In a rough and ready way, it may be said that the cost of materials, in all the staple products of machinery or in manufactured goods, ranges from one half to three quarters the entire cost of the finished product. If the price of these materials is kept even ten per cent higher in this country than it is in others, then of course all profit may be cut off by that disparity, and, in spite of vain attempts to put on compensating duties, that art languishes, and we protect the foreigner rather than the American.

It will be remembered that no heavy stocks of food, fiber, or fabrics are now carried anywhere in the world, beyond the probable consumption of a single year or less. Hence it follows that, in respect to the import of materials which enter into the processes of our own work, whatever the price may be in any given year, whether high or low, if through our high tariff' the consumers are subjected to a higher price than our competitors abroad, our industry languishes and foreign industry is protected.

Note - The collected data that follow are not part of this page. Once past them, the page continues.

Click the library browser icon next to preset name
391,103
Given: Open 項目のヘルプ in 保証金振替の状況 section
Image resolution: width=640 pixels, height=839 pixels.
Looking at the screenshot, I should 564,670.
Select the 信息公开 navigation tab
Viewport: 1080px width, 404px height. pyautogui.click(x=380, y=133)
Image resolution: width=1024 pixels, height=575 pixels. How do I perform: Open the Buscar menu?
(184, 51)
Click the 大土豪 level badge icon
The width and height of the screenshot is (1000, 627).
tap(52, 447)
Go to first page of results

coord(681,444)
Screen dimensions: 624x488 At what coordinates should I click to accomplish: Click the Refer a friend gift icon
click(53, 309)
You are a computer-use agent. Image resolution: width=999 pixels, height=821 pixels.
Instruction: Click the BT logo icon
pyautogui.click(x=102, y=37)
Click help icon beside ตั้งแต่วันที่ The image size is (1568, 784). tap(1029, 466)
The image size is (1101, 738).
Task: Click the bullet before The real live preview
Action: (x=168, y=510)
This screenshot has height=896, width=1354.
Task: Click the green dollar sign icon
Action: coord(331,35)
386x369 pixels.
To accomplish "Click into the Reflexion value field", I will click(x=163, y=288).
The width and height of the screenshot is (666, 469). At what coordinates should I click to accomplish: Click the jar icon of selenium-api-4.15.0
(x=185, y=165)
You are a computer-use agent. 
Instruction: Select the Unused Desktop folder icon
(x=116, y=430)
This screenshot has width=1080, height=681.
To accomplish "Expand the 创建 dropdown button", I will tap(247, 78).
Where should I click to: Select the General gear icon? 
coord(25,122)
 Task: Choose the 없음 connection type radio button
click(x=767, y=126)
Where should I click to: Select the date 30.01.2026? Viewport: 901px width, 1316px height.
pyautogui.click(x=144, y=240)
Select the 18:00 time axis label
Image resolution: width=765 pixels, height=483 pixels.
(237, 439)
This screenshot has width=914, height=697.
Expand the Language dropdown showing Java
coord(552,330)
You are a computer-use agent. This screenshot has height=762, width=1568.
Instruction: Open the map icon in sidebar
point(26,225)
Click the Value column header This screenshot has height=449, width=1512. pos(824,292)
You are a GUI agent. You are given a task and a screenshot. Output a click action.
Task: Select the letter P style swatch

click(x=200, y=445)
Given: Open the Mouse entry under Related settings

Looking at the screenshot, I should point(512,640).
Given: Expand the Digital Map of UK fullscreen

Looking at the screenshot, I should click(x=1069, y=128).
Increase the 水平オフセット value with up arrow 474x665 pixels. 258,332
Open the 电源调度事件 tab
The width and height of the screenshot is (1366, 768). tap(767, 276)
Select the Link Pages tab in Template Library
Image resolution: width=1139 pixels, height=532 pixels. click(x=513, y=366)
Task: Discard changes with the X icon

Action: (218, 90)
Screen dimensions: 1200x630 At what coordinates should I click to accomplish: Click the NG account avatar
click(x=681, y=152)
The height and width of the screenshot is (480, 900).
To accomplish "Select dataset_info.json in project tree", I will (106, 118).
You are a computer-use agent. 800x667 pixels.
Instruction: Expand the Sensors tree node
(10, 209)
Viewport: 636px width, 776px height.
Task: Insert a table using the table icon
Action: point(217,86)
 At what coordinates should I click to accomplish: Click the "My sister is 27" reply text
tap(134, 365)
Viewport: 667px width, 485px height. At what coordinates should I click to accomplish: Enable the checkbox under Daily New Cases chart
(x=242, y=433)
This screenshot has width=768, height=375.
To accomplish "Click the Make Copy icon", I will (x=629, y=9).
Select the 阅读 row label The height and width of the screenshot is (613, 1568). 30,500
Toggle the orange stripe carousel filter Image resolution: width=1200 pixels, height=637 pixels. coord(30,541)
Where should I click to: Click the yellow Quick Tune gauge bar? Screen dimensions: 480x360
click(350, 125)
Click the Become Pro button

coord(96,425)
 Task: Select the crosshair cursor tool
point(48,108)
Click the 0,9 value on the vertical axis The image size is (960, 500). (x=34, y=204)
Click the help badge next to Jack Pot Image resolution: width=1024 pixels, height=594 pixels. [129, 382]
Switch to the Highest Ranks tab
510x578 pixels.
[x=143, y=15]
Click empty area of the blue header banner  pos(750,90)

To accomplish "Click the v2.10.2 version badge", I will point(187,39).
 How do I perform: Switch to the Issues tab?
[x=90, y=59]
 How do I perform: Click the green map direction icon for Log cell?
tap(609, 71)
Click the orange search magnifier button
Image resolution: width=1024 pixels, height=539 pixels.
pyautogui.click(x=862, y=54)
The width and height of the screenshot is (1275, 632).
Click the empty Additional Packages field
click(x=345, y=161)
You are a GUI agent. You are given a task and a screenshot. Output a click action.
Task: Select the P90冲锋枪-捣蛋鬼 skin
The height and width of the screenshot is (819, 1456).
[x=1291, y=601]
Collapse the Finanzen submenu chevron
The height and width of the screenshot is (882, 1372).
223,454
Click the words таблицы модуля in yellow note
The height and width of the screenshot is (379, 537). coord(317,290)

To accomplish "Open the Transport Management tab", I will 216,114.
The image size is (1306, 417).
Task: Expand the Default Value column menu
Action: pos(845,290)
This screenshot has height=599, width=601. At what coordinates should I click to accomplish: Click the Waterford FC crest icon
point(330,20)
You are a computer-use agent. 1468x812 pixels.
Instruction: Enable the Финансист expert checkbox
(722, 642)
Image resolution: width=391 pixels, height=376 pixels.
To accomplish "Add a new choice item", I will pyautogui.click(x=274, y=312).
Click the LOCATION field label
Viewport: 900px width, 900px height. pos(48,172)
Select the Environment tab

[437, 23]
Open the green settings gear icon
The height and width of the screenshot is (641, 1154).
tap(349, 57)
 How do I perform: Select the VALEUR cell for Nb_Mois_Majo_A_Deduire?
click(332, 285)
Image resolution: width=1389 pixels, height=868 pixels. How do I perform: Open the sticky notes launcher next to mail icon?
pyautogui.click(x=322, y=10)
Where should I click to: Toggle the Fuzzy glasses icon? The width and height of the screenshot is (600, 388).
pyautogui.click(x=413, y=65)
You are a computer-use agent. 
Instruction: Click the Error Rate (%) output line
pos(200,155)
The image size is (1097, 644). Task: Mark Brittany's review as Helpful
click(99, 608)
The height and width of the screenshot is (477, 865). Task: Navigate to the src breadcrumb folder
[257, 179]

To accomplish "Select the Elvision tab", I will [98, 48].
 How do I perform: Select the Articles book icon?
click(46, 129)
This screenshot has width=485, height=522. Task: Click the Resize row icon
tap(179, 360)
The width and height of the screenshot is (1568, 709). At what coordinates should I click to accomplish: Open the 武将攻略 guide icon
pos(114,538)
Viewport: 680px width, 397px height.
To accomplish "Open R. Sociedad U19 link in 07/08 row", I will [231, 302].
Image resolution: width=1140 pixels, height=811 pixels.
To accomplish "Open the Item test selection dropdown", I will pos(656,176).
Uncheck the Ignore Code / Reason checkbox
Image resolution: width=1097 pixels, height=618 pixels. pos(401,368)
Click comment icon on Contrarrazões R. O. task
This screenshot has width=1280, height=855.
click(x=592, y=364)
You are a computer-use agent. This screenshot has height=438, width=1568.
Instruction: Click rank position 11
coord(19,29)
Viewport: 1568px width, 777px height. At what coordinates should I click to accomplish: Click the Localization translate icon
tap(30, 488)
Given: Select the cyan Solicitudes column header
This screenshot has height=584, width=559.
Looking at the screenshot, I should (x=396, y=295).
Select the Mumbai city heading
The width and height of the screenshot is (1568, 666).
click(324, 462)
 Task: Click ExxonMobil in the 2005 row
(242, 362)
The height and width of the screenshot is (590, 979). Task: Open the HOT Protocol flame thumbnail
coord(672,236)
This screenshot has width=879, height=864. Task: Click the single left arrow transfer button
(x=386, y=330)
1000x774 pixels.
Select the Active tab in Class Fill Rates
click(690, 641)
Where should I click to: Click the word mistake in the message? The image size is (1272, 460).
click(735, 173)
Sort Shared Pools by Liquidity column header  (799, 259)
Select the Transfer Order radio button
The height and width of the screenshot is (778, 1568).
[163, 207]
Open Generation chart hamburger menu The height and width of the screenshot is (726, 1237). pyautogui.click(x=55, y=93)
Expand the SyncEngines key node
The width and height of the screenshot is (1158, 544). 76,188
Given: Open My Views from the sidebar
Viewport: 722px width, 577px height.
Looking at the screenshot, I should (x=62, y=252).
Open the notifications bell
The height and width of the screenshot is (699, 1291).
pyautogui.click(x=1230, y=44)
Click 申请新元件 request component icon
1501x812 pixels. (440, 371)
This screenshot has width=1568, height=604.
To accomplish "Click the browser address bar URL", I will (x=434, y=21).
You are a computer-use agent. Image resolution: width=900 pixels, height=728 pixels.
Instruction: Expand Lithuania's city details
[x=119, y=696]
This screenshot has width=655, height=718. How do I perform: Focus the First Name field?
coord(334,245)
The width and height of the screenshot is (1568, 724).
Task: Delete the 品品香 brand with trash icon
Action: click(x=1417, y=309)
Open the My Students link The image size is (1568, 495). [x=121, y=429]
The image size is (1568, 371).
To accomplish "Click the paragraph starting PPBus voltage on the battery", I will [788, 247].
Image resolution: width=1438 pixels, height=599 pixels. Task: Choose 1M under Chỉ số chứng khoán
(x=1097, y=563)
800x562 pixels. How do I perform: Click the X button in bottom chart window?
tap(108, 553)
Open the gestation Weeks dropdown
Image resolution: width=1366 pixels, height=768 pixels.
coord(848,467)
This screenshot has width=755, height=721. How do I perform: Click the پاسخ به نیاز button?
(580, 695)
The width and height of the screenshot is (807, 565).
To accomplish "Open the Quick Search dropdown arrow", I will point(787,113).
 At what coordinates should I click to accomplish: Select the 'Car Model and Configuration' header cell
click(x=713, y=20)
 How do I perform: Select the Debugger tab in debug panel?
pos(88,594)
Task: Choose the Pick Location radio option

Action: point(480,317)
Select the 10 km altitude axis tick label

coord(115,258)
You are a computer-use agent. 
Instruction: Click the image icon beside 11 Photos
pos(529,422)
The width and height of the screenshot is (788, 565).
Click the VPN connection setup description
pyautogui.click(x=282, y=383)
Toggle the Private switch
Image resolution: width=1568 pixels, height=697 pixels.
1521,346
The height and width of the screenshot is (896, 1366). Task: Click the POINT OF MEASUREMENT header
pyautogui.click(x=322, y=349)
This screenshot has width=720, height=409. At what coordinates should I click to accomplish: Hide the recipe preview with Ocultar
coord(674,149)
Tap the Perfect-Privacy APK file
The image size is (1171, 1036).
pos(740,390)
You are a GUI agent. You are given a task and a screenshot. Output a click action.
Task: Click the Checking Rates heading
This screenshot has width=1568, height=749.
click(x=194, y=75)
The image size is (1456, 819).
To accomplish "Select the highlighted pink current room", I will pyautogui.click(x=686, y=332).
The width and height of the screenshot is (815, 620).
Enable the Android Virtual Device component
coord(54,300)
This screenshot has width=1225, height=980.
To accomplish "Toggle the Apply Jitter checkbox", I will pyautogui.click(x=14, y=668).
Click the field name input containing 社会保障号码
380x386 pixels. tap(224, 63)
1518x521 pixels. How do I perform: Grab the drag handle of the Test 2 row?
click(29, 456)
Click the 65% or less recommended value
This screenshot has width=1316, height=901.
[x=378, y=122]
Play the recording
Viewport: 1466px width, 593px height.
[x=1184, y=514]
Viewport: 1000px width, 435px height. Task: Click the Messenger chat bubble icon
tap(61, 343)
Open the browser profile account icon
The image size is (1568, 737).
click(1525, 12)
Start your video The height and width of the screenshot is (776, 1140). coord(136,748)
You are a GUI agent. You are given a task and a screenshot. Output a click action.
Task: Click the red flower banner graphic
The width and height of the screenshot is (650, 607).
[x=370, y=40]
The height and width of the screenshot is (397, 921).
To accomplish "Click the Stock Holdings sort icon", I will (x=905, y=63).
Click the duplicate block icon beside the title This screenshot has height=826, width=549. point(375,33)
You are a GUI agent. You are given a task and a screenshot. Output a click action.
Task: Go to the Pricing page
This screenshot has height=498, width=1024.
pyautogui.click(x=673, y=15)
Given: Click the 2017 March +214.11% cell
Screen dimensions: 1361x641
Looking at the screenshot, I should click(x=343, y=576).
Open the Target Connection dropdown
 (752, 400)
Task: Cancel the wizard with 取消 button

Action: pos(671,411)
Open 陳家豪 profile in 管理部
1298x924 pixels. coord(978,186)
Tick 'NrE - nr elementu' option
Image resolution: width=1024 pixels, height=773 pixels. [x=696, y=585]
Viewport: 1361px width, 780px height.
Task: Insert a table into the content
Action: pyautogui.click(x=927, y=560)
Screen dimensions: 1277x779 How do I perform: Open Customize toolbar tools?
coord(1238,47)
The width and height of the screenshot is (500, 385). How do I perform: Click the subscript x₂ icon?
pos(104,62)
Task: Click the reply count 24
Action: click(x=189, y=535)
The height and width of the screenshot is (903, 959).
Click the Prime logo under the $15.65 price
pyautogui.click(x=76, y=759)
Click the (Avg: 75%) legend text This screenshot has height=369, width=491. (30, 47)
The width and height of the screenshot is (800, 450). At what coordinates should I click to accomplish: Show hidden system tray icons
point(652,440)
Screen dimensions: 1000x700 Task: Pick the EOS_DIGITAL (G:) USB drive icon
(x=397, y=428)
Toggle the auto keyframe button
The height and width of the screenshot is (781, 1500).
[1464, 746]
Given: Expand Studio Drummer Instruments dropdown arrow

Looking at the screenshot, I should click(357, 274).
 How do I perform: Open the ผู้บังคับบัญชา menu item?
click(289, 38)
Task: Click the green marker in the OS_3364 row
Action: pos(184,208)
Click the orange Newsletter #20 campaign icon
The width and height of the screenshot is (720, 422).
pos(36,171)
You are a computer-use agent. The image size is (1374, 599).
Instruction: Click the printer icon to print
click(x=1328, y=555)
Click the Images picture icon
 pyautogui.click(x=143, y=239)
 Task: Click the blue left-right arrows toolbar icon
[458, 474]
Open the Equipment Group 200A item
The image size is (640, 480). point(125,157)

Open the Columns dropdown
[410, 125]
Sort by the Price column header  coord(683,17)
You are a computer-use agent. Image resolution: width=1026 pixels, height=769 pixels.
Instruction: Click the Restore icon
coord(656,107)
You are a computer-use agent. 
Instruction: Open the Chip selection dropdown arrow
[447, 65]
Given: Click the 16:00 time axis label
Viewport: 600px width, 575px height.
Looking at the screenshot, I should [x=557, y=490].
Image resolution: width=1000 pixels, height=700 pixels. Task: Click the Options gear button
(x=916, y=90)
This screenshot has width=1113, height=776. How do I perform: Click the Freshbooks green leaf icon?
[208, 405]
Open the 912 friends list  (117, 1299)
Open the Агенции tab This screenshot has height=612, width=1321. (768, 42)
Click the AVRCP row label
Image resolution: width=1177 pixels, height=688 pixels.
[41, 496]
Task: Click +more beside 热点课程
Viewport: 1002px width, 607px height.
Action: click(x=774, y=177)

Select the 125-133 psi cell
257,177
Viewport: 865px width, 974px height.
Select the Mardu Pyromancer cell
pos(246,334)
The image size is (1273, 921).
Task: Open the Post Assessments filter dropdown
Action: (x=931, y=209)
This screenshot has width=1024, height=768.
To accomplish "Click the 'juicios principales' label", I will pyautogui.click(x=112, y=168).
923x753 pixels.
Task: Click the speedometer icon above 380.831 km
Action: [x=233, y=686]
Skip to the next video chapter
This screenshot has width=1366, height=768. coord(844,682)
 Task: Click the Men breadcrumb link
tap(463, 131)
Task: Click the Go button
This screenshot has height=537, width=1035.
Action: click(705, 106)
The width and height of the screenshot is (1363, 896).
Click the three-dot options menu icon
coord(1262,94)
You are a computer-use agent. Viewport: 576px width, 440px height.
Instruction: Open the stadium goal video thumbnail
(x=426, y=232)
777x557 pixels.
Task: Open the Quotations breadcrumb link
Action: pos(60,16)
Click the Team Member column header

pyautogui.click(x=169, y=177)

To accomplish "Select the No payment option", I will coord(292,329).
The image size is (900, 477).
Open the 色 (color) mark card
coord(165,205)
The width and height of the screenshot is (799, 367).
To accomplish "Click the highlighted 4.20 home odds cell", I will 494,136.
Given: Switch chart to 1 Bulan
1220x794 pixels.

I have said that there are two parties, each earnestly claiming to promote domestic industry. On the one side we find the Republican party advocating privation of foreign imports, without regard to the uses for which such articles are required, in order to protect the few specific branches of industry in which we do not yet excel other nations. On the other side we find the Democratic party advocating the protection of the domestic industry of all alike, by exempting from taxation every article which is necessary in the processes of domestic industry that we can procure in any other country in exchange for the excess of our cotton, corn, wheat, and other commodities, which, even at the highest wages obtained anywhere in the world, are yet produced at the lowest cost.

Such is the position of the question on which every voter will be called to decide in exerting his influence and in choosing whom he will support.

Such were the exact conditions in Great Britain in 1840, only worse, because the natural resources of Great Britain, both in respect to agriculture and mining, are so much less than our own.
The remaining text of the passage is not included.